Áustria lembra 75º aniversário da anexação pela Alemanha nazista
A cúpula do Estado austríaco, liderado por seu presidente, Heinz Fischer, participou de um ato para recordar o episódio no antigo Palácio Real de Viena
A Áustria lembrou nesta terça-feira o 75º aniversário da anexação da nação por parte da Alemanha nazista, movimento idealizado pelo ditador Adolf Hitler e que deu início a expansão europeia que conduziu à Segunda Guerra Mundial.
A cúpula do Estado austríaco, liderado por seu presidente, Heinz Fischer, participou de um ato para recordar o episódio no antigo Palácio Real de Viena. "Doze de março de 1938 foi o dia de uma grande catástrofe e vergonha. É um dia que nos acompanha até hoje", discursou Fischer ao comentar a responsabilidade histórica de seu país no conflito.
Na madrugada de 12 de março de 1938, tropas alemãs cruzaram a fronteira da Áustria, governada por um regime autoritário, cujo líder, o chanceler Kurt Schuschnigg, tinha renunciado momentos antes por pressões de Hitler.
Ao invés de resistir, o Exército austríaco e grande parte da população local deram uma calorosa boas-vindas aos soldados alemães, que em questão de horas tomaram o controle do país, surgido 20 anos antes, após a queda do grande Império Austro-Húngaro.
México foi o único país do mundo que apresentou na ocasião uma queixa formal na Sociedade de Nações, órgão antecessor da ONU, pela entrada alemã em território austríaco.
Com a chegada dos nazistas, começaram na Áustria sete anos de terror e perseguição, não só para os 200 mil judeus do país, mas também para ciganos, dissidentes políticos de qualquer orientação, homossexuais, maçons, testemunhas de Jeová e deficientes físicos e mentais.

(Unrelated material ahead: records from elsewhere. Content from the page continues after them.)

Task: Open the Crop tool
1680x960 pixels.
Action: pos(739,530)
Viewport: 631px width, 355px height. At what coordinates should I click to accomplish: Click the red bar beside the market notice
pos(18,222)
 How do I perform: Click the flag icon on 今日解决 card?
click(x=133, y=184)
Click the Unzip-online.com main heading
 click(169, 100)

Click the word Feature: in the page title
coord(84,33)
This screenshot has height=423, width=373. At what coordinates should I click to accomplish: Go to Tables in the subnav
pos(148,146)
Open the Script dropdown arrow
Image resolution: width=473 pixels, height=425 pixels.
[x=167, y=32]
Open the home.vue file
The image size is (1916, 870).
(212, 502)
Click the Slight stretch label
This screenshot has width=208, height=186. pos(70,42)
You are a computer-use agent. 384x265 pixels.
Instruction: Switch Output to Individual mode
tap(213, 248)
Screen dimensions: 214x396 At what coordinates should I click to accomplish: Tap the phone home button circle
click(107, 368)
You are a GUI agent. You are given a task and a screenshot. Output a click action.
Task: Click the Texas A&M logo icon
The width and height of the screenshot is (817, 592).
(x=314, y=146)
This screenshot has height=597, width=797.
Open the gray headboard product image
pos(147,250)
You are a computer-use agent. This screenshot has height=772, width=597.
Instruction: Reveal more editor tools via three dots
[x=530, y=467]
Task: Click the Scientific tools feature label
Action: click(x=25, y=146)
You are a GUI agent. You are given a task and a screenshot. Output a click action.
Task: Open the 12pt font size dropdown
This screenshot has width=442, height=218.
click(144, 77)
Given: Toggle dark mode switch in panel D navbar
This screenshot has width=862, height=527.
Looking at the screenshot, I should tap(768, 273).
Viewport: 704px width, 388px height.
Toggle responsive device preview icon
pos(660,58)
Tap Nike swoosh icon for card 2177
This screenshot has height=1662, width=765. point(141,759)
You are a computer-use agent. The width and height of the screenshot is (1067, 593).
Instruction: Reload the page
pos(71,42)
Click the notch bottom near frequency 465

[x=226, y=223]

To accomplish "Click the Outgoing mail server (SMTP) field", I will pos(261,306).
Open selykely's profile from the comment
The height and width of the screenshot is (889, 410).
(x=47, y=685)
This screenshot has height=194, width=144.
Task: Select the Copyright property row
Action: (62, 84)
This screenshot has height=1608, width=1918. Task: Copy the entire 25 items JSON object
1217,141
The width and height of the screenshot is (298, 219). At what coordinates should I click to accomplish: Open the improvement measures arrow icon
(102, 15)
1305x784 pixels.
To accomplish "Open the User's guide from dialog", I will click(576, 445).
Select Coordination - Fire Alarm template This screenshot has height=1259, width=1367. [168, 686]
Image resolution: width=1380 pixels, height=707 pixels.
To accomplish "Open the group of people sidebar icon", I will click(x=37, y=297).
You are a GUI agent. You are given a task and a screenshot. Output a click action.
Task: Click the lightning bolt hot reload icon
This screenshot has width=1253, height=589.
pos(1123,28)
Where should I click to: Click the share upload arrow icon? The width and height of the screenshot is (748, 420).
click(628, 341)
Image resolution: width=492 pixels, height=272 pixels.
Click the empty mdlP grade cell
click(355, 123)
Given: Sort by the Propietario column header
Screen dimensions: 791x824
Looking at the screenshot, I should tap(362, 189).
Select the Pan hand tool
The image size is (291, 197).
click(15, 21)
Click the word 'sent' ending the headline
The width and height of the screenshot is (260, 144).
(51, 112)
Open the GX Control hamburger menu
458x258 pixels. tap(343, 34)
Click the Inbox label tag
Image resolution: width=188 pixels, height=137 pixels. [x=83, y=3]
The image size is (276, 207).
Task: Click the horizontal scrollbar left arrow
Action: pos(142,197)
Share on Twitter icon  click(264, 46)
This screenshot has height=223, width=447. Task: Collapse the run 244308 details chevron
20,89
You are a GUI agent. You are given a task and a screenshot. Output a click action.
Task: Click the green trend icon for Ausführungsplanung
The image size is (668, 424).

Cerca 66 mil judeus austríacos foram desapropriados, deportados e assassinados nos anos seguintes e o restante emigrou após perder todos os seus bens. Além disso, milhares de ciganos e dissidentes foram enviados a campos de concentração e extermínio.
No entanto, a maioria dos austríacos abraçaram com entusiasmo o nazismo, encantados pela baixa do desemprego e a aparente recuperação econômica do país, que na realidade tinha sua base no roubo dos bens dos judeus e nos investimentos militares para a grande guerra que Hitler preparava. Mas também houve grupos de resistência civil e desertores que enfrentaram o nazismo na Áustria.
Após o final da guerra, disseminou-se o mito de que a Áustria tinha sido a primeira vítima do nazismo. A versão foi cultivada pelos governos do pós-guerra e permaneceu dominante na sociedade austríaca durante décadas, até 1986, quando explodiu o escândalo em torno do então presidente Kurt Waldheim, que ocultou ao longo de sua vida seu passado no Exército nazista.
A maioria dos austríacos vê hoje a história de forma diferente, especialmente nos setores mais escolarizados do país. No entanto, uma pesquisa publicada no sábado passado pelo jornal liberal "Der Standard" indica que 46% dos austríacos consideram que o país foi a primeira vítima do nazismo, enquanto 53% dizem que a anexação foi voluntária.
O 75º aniversário da incorporação austríaca pelos nazistas, chamada "Anschluss", foi marcado por exercícios de autocrítica e introspecção por parte de algumas das mais importantes instituições culturais e científicas.
A Academia das Ciências da Áustria, organismo com séculos de tradição na capital do antigo Império Austro-Húngaro, estudou pela primeira vez seu próprio passado nazista.
A pesquisa revela que "em questão de dias" os nazistas assumiram o controle ideológico e burocrático da instituição, na qual metade dos membros era militante do partido nazista.
E poucos anos depois da guerra, os antigos nazistas estavam novamente em seus cargos, enquanto os membros judeus não foram convidados a voltar aos seus postos.
Em seu discurso de hoje, Fischer concluiu dizendo que seu país, um dos mais prósperos e democráticos do mundo, nunca poderá deixar de discutir este passado.
"Nenhuma pessoa ou governo podem decretar um ponto final após crimes destas dimensões. Esquecer, não. Perdoar, sim", disse o presidente diante de centenas de personalidades políticas e culturais, diplomatas estrangeiros e sobreviventes do nazismo.